* PAGE EXCERPT:
Three Dreams on a Somnolent Afternoon (redux)
I.
I went under last summer. I was tedious. I was trite. Summer raged. I withstood, until I couldn’t anymore. Lids often closed as I approached. Blinders blinked. It was forever the moment after the storm. Summer claimed closure. I sang bereft of benevolence. I stood alone. Summer anchored itself in wafts of my being. I sang contrite. I whispered sinecures to hourly priests. I rankled raffish pincers downtown. Summer melted with ease. I bobbled adrift. I fished for fifteen words. I wasted my time. Then six words found me, and I stopped fishing. Summer was no more.
II.
The last wastrel in an open sky. The voices echo down from above — well, if they’re echoing down isn’t the “from above” assumed? Ok, but the editor is supposed to stay out of the way for a while. I dreamt that I was in Gala’s kitchen asking her about the water for the rice. She was making rice and beans, but just as easy as it was Gala it was Olga too. “How does this top come off?” I said. “It’s an incredibly elaborate way of camouflaging a pot — the water goes where? How do I take this apart?” The rice had been soaking for hours. I put it back in the pot but it felt soft, and it was broken open like the rice in chicken and rice soup, and so I put the rice back in the pot, which I managed to open — “god damn over-elaborate thing.” And I wondered what I was doing there dreaming of Gala, which could be Olga.

* STORED ROWS:
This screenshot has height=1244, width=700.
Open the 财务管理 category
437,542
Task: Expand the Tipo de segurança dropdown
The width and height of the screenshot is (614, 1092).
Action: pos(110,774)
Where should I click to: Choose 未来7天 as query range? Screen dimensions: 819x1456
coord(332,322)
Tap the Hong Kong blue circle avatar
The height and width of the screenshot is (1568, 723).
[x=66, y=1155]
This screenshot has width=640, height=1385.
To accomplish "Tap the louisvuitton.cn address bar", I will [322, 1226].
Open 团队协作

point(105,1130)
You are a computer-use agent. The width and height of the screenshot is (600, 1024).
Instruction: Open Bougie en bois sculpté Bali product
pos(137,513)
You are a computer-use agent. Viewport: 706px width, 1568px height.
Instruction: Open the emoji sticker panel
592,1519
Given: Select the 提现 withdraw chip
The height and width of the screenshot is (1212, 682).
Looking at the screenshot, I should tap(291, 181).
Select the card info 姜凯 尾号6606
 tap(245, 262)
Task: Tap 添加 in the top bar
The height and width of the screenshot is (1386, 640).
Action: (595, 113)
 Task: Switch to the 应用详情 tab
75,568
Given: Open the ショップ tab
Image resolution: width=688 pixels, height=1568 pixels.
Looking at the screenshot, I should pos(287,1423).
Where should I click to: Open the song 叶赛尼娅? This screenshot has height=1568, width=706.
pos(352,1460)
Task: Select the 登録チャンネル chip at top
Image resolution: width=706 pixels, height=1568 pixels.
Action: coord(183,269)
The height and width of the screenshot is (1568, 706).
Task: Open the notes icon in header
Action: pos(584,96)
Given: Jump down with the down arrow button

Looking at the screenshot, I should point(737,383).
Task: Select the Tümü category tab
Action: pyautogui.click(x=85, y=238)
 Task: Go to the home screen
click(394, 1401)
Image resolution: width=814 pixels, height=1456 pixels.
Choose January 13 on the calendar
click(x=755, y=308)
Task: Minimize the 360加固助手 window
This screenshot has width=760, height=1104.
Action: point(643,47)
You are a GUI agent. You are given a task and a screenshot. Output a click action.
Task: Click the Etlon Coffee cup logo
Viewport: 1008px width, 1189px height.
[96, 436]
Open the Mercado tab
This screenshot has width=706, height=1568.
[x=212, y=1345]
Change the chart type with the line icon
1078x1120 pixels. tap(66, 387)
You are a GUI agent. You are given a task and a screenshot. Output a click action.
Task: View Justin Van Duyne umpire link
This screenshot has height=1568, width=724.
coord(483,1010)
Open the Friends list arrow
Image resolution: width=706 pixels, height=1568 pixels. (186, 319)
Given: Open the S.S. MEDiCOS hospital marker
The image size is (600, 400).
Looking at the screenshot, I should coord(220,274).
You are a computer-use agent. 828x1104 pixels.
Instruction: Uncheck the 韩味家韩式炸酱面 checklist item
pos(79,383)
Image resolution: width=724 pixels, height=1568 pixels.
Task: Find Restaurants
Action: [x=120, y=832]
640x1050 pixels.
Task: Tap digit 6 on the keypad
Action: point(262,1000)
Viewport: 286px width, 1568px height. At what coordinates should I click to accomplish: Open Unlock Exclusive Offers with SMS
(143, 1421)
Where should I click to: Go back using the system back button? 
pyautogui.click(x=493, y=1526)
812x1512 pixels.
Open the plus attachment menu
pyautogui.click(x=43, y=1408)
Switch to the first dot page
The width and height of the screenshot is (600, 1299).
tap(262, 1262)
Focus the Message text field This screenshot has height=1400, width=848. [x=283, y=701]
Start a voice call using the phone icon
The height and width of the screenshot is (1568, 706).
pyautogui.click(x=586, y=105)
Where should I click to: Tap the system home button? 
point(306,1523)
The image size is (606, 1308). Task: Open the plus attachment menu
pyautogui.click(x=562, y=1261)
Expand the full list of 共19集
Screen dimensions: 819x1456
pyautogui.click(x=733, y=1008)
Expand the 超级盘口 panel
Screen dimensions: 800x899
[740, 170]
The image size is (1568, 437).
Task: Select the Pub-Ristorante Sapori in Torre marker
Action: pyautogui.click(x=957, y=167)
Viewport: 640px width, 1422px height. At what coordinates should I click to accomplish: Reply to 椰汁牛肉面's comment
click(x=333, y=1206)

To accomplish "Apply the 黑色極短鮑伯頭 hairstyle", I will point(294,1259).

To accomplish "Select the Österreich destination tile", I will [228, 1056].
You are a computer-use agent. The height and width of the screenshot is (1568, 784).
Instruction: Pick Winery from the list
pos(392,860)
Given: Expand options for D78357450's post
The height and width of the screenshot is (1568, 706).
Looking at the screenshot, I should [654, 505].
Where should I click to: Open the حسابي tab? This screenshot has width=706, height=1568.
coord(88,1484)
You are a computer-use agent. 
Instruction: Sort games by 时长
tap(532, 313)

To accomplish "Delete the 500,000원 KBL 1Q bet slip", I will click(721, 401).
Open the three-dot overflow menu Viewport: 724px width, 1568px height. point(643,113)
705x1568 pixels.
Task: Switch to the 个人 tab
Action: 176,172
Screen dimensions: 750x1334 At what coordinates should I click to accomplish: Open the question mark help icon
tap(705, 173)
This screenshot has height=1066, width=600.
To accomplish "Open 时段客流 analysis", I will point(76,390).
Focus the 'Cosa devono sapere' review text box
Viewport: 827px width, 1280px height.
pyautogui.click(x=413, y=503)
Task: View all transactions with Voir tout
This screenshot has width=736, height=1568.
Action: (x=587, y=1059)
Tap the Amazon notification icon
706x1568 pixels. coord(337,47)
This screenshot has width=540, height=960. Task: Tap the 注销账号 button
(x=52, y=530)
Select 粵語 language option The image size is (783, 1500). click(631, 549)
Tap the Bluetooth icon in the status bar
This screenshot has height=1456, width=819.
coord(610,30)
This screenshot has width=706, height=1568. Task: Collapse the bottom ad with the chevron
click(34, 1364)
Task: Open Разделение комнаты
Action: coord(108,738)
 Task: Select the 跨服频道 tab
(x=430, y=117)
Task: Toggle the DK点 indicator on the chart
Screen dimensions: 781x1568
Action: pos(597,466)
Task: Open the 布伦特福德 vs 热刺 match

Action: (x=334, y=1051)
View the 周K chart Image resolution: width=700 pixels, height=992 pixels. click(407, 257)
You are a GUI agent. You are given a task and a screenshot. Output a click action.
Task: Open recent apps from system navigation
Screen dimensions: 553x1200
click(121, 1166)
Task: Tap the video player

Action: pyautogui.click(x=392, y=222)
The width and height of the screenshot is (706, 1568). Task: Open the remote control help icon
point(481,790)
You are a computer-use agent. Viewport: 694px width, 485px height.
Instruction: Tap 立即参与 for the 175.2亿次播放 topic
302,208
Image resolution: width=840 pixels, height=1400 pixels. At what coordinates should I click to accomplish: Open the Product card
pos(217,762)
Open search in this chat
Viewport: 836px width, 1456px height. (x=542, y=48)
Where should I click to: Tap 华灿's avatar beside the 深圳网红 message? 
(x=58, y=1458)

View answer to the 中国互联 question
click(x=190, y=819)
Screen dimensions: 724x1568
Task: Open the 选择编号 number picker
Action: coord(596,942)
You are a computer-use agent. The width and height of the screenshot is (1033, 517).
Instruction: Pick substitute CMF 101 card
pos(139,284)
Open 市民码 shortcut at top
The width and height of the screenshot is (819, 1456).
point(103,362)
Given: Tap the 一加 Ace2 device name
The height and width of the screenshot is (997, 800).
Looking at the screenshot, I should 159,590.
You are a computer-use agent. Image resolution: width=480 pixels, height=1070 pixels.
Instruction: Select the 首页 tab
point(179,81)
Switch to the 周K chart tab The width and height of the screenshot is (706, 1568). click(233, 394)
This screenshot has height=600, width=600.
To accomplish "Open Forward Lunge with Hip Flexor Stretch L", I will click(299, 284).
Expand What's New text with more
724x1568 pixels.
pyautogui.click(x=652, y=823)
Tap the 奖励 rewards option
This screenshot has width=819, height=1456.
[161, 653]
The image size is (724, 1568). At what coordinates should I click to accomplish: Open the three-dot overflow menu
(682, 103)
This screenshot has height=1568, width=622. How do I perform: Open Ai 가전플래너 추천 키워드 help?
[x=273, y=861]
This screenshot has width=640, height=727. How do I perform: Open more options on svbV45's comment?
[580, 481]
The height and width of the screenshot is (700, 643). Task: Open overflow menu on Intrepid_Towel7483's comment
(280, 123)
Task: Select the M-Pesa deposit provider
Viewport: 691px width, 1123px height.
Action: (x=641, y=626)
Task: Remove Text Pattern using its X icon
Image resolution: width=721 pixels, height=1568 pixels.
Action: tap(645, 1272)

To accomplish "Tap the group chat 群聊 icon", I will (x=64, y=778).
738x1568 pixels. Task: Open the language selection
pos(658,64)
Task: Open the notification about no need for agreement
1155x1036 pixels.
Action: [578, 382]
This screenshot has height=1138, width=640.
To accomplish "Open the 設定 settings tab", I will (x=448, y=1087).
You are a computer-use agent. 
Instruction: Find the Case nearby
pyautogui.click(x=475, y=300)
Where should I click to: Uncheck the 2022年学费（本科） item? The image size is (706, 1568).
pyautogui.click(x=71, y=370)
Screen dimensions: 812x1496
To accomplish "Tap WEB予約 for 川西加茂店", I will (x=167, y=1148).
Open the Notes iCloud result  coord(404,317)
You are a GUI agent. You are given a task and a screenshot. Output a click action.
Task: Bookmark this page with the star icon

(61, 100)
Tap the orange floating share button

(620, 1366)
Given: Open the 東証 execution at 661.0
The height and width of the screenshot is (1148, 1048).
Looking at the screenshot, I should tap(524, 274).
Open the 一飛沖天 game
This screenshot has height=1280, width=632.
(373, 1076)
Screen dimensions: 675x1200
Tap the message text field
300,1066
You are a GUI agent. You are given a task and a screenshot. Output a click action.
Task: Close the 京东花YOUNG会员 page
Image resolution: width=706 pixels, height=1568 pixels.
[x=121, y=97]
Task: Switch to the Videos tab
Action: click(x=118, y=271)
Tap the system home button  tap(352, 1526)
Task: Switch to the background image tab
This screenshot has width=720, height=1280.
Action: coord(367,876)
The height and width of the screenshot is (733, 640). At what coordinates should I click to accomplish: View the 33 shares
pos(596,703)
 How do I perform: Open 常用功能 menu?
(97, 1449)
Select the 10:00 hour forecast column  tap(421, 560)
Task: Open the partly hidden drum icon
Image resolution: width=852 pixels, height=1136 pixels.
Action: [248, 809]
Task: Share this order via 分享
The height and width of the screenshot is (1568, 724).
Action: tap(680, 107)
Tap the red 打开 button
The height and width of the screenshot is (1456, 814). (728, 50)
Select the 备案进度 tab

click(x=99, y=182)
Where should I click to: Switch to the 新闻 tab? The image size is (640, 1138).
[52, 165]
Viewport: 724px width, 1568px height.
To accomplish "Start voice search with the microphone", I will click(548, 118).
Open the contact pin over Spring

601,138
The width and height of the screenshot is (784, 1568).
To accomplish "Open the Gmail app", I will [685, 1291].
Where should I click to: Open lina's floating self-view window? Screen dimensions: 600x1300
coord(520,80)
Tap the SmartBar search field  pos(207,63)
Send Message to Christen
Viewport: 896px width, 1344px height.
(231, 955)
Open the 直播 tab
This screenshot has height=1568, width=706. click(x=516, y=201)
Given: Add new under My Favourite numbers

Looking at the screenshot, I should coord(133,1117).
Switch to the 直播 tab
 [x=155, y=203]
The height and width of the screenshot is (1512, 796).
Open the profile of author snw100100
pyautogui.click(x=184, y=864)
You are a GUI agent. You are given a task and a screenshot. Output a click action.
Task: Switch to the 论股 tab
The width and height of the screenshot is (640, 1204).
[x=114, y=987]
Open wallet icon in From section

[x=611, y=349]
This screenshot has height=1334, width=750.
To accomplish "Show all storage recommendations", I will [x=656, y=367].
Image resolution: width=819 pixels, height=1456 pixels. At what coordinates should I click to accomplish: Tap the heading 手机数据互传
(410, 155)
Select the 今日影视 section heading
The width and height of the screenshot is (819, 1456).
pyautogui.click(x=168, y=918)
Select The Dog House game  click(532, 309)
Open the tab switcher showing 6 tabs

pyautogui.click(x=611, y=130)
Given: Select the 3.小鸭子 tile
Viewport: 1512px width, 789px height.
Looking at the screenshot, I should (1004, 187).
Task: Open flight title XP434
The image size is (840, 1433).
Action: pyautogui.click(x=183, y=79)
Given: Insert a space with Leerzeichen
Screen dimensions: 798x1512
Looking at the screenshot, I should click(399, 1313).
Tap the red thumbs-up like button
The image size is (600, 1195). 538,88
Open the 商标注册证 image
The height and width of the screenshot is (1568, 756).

* WORK TO COMPLETE:
- 1) Duplicate the passage of the three-dreams piece starting at "The last wastrel" and ending at "could be Olga.".
- 2) Decide whether each statement agrees with the three-dreams piece, answering yes or no and quoting the deciding words: (a) the rice had been soaking for hours; (b) Gala was making soup; (c) the speaker fished for twenty words.
- 3) Write the next part of the three-dreams piece, picking up after its last sentence.

* FINAL ANSWERS:
- 1)
The last wastrel in an open sky. The voices echo down from above — well, if they’re echoing down isn’t the “from above” assumed? Ok, but the editor is supposed to stay out of the way for a while. I dreamt that I was in Gala’s kitchen asking her about the water for the rice. She was making rice and beans, but just as easy as it was Gala it was Olga too. “How does this top come off?” I said. “It’s an incredibly elaborate way of camouflaging a pot — the water goes where? How do I take this apart?” The rice had been soaking for hours. I put it back in the pot but it felt soft, and it was broken open like the rice in chicken and rice soup, and so I put the rice back in the pot, which I managed to open — “god damn over-elaborate thing.” And I wondered what I was doing there dreaming of Gala, which could be Olga.

- 2)
(a) Yes: "The rice had been soaking for hours."
(b) No: "She was making rice and beans"
(c) No: "I fished for fifteen words."

- 3)
III.
There’s hemming and hawing and there’s scritching and scratching, and that’s what’s happening upstairs at this moment. The scritching and scratching of renovations being done so the folks upstairs can move out. Their place has gone without renovations for forty years (“I don’t need no mule, Jack!”) So on and on it goes with the scritching and scratching, the sawing and drilling, the hammering and jammering… and at some point the water in this stack is going to be turned off when renovating time comes for the ancient bathroom — above where I sit at this moment — it’ll need to be replumbed and reapportioned. Oh, baby, take me to the bayou and drop me on thee anthill heap. Take out your washboard and tambourines. Start with that polyrhythmic scritchy-scratch ‘cause that’s the only type I enjoy. Take me away, spirit!

What I’m Reading:
. . . you hear the sound of a knife cutting paper,
you see it too
and you realize how that image
is simply the extension of another image,
that your own life is a chain
of words
that one day will snap.
— Ai / “Conversation”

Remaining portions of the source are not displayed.